┏━━
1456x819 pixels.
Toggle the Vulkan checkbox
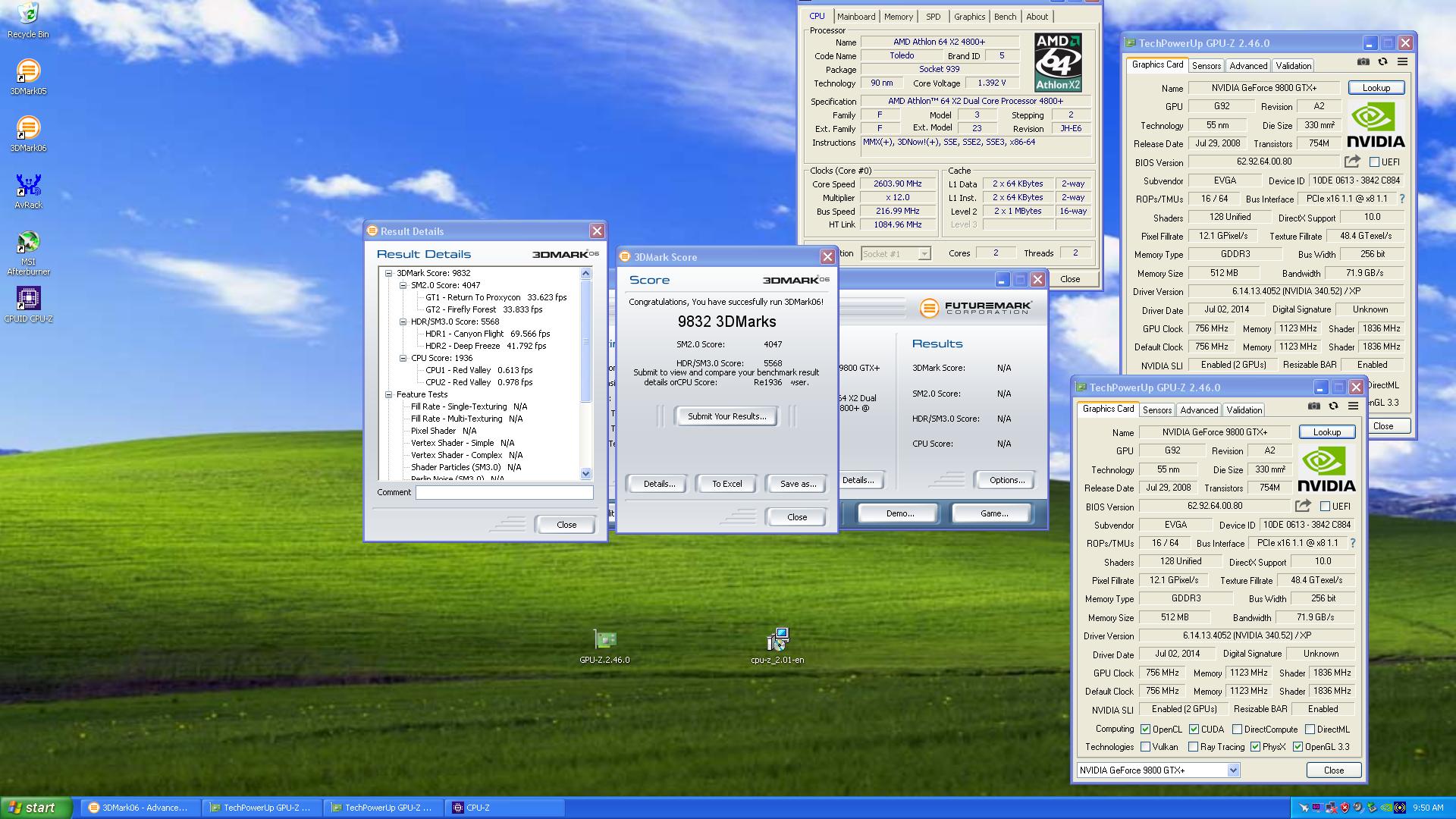pos(1145,747)
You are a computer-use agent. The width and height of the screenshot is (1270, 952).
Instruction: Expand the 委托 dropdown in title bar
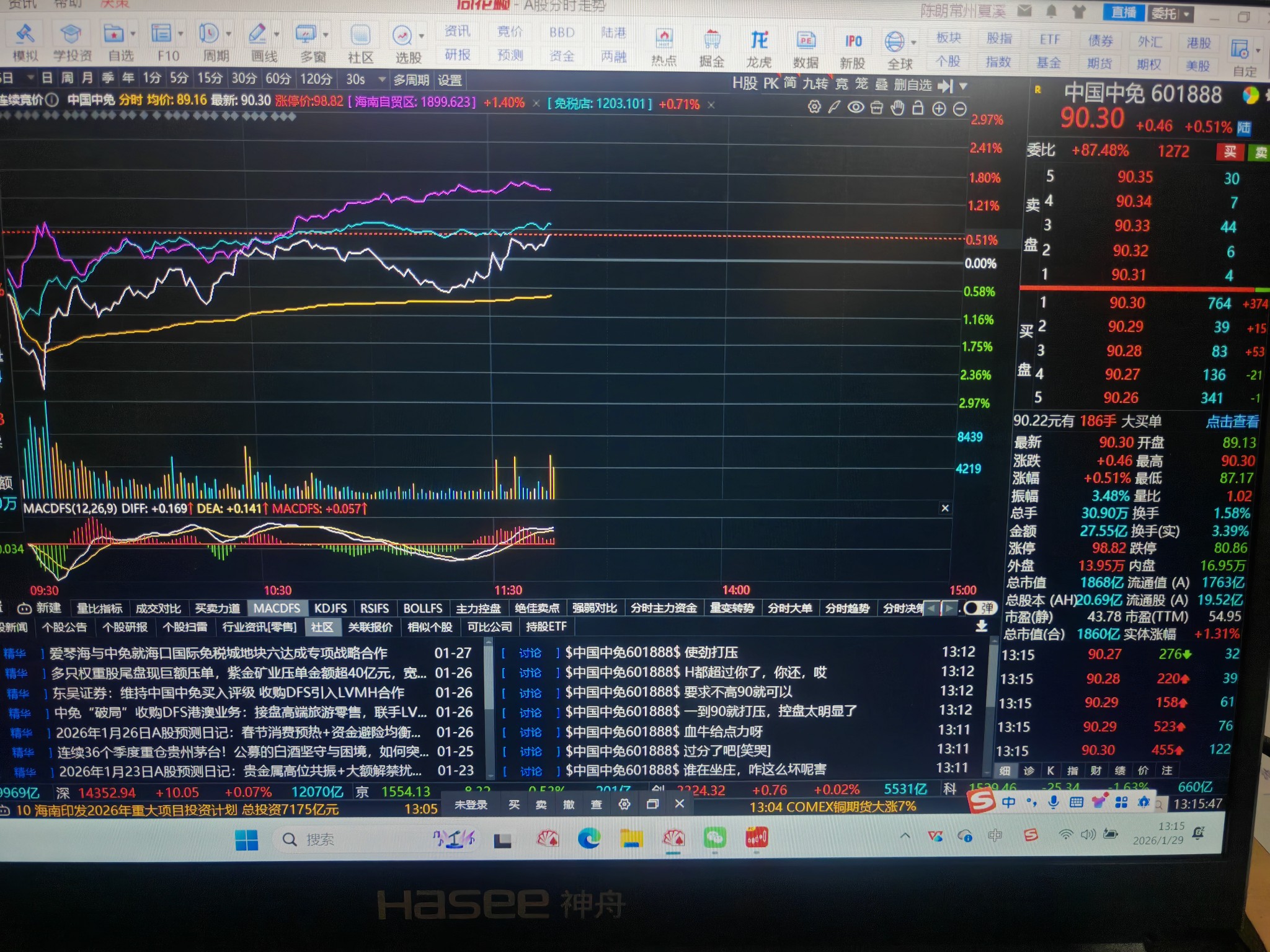1186,14
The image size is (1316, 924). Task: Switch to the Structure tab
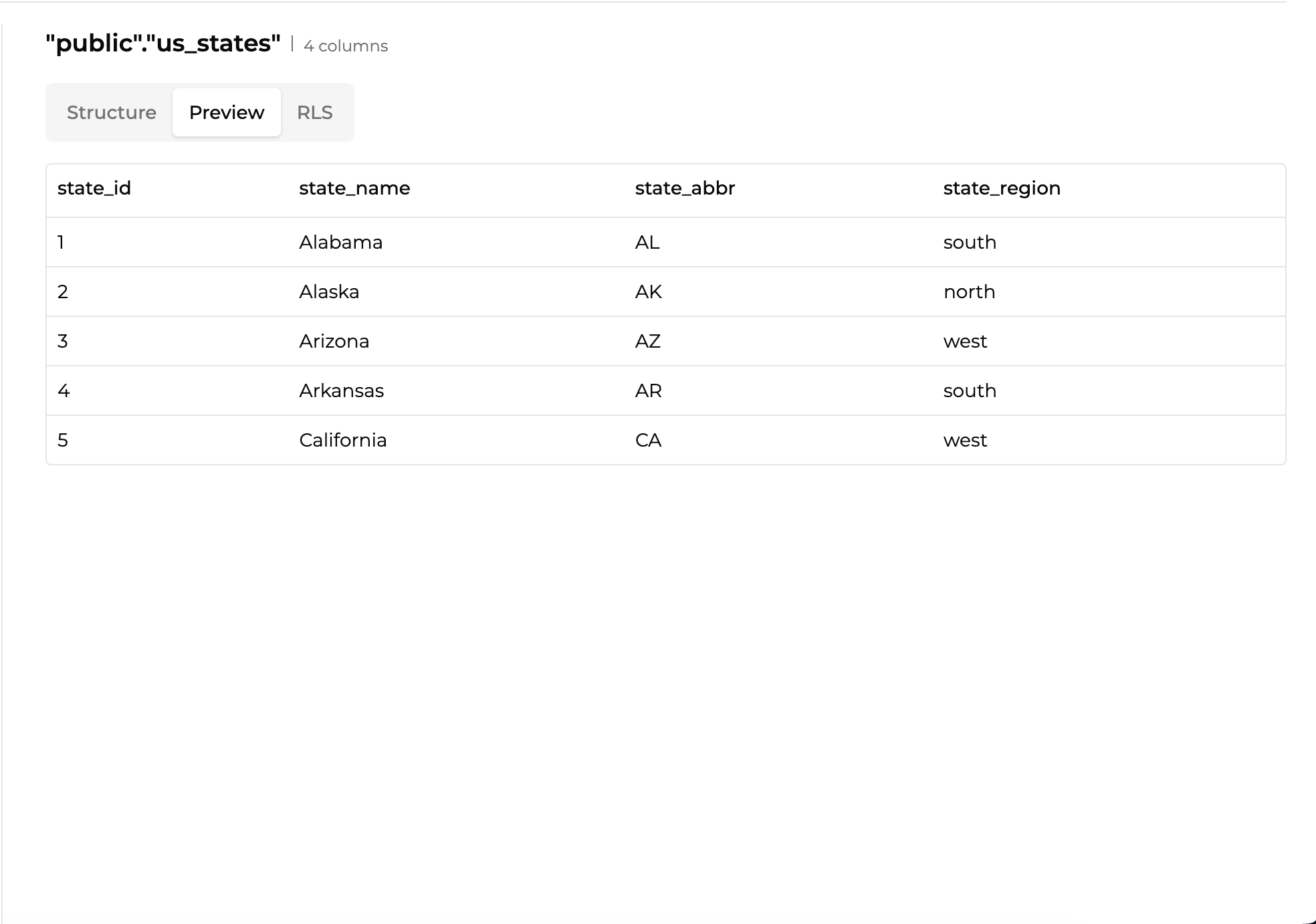click(x=111, y=112)

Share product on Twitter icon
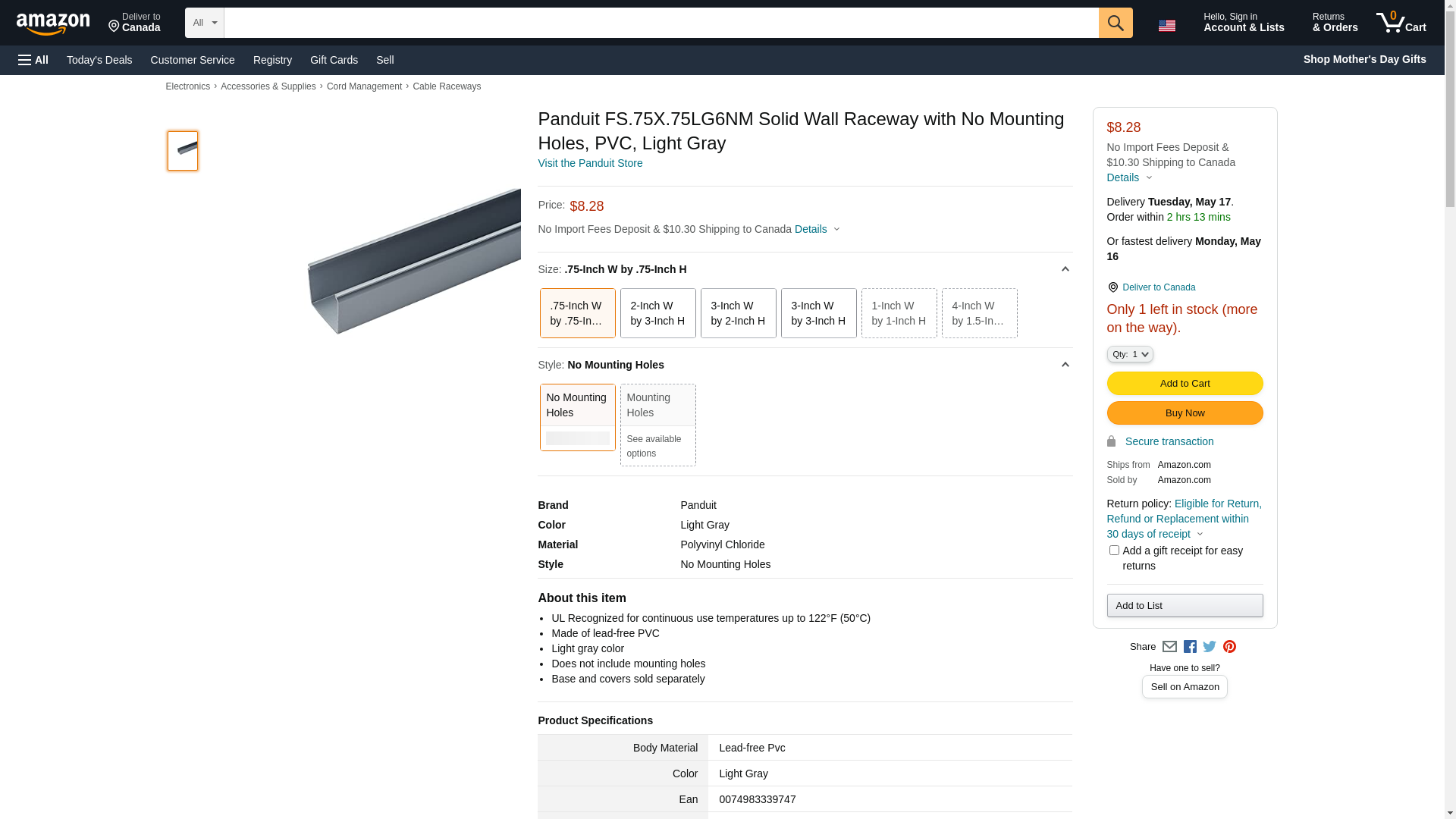tap(1210, 647)
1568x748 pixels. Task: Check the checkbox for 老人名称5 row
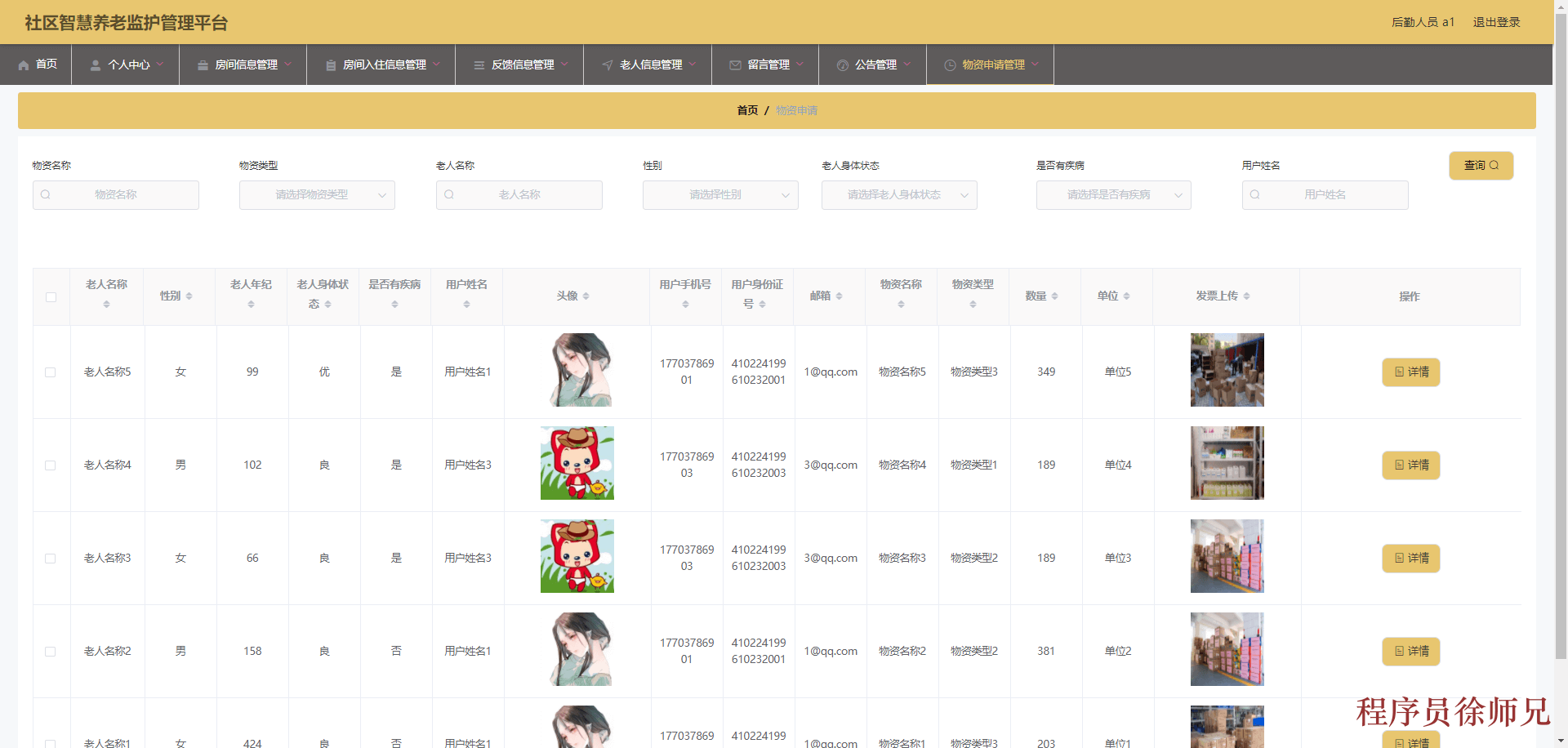tap(51, 372)
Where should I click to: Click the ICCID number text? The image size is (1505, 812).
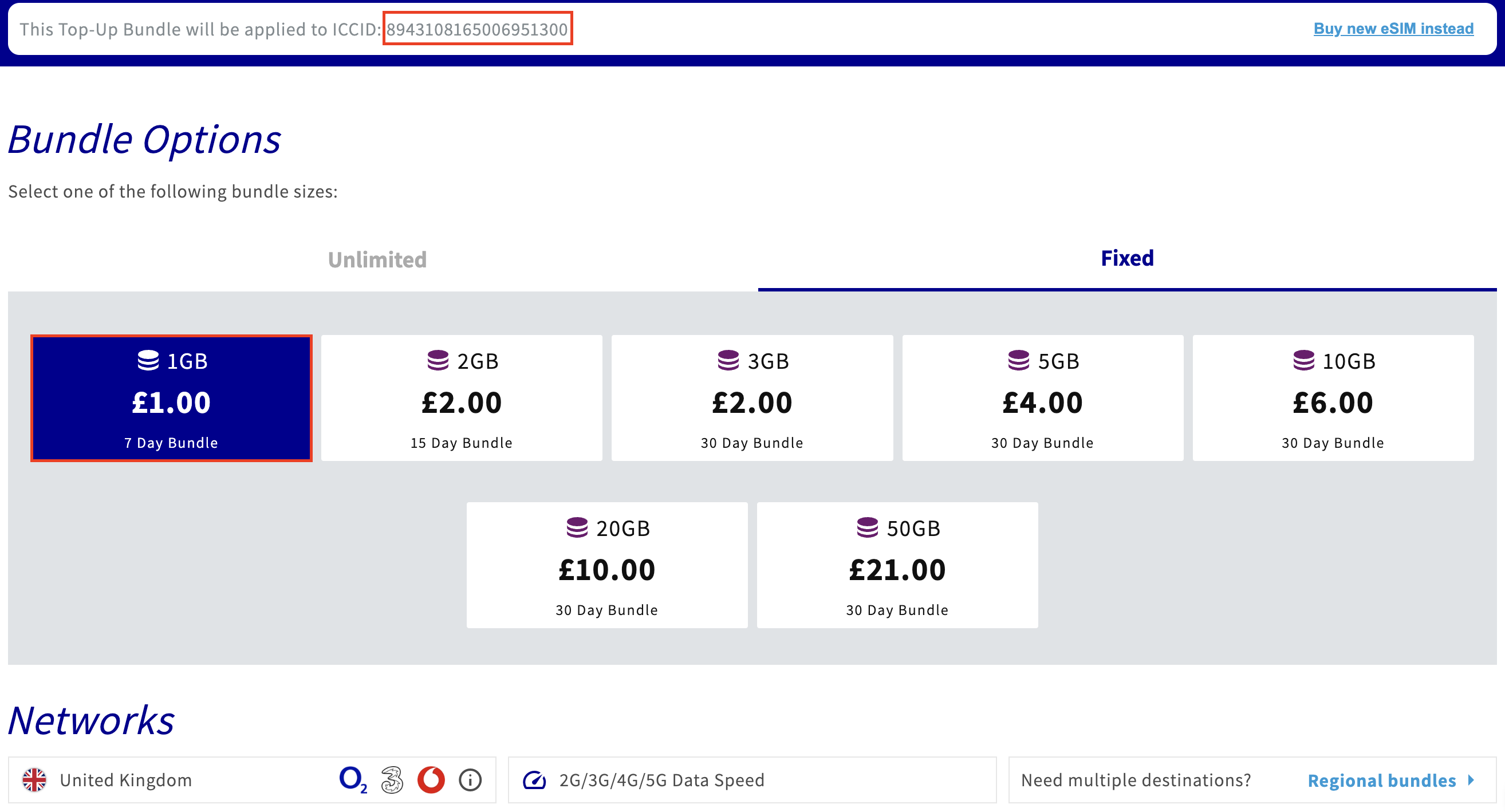coord(476,29)
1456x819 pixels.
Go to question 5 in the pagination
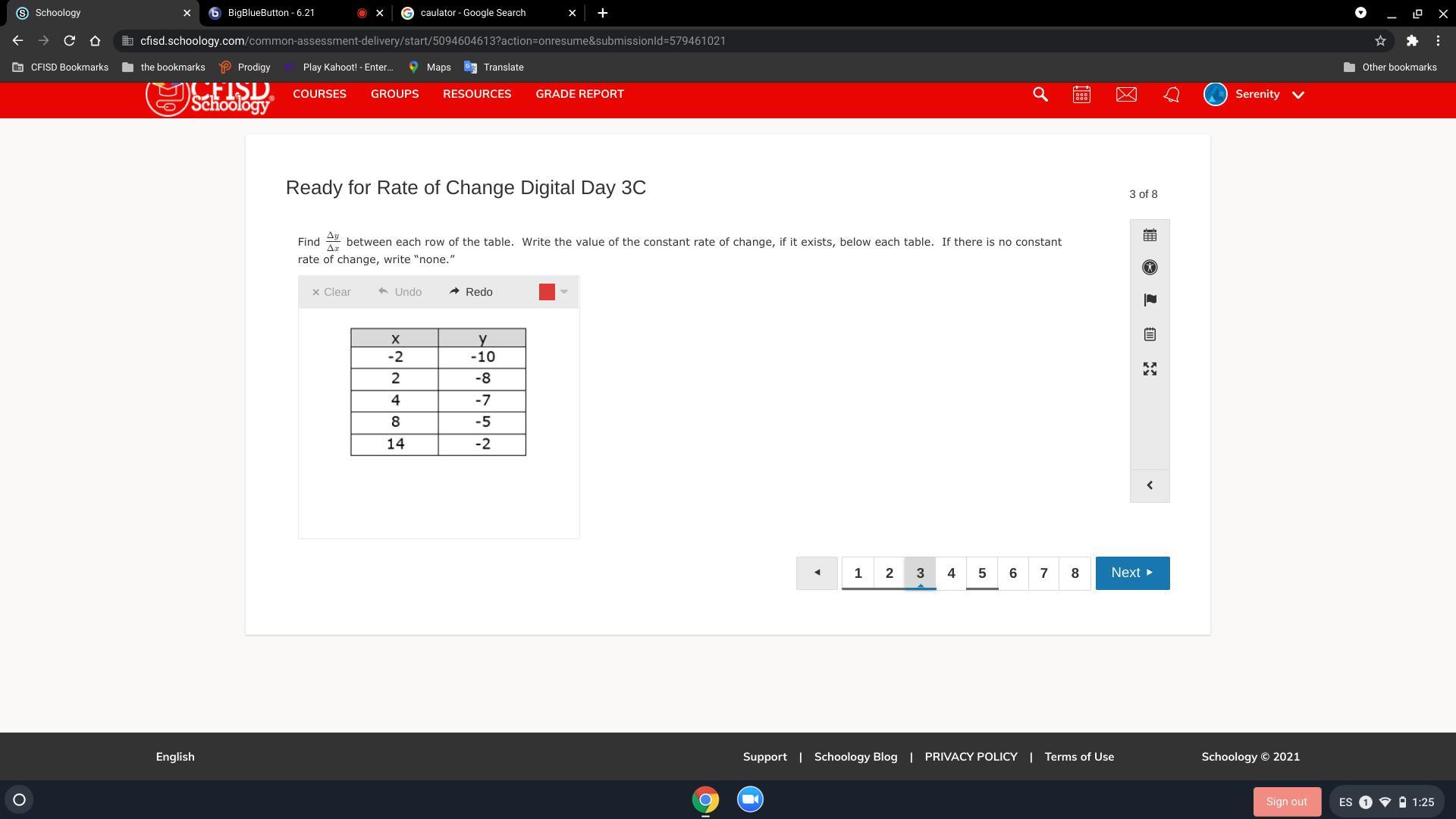(982, 573)
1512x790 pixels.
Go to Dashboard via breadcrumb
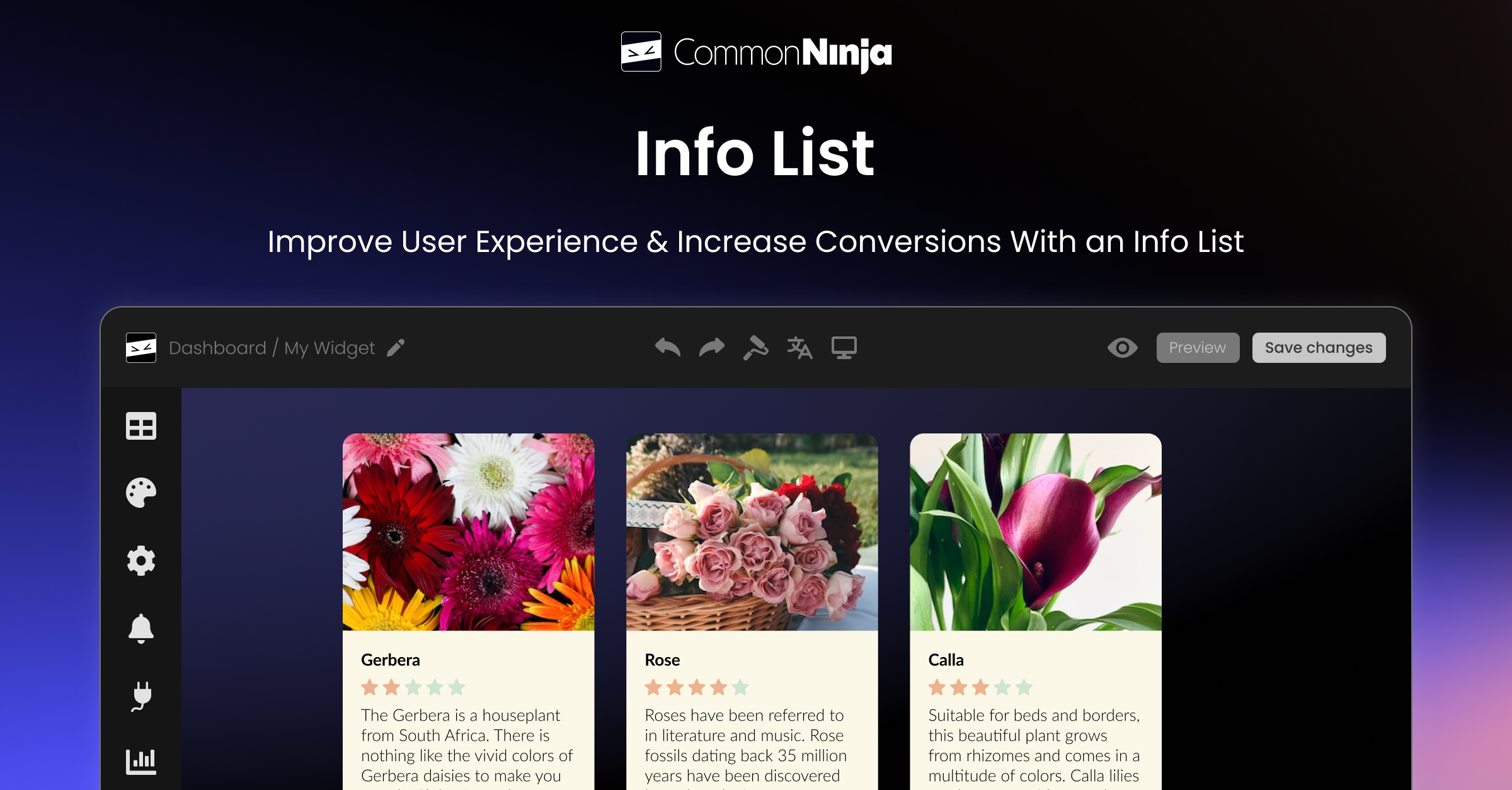[x=217, y=348]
┗━━
EXERCISE DETAILS: Write out all the entries exactly, except for the pictures.

RESULT FOR THIS TASK:
1456x819 pixels.
Toggle the Vulkan checkbox
pos(1145,747)
You are a computer-use agent. The width and height of the screenshot is (1270, 952).
Instruction: Expand the 委托 dropdown in title bar
1186,14
The image size is (1316, 924). Task: Switch to the Structure tab
click(x=111, y=112)

Share product on Twitter icon
tap(1210, 647)
1568x748 pixels. Task: Check the checkbox for 老人名称5 row
tap(51, 372)
Where should I click to: Click the ICCID number text? The image size is (1505, 812).
coord(476,29)
1456x819 pixels.
Go to question 5 in the pagination
(982, 573)
1512x790 pixels.
Go to Dashboard via breadcrumb
[x=217, y=348]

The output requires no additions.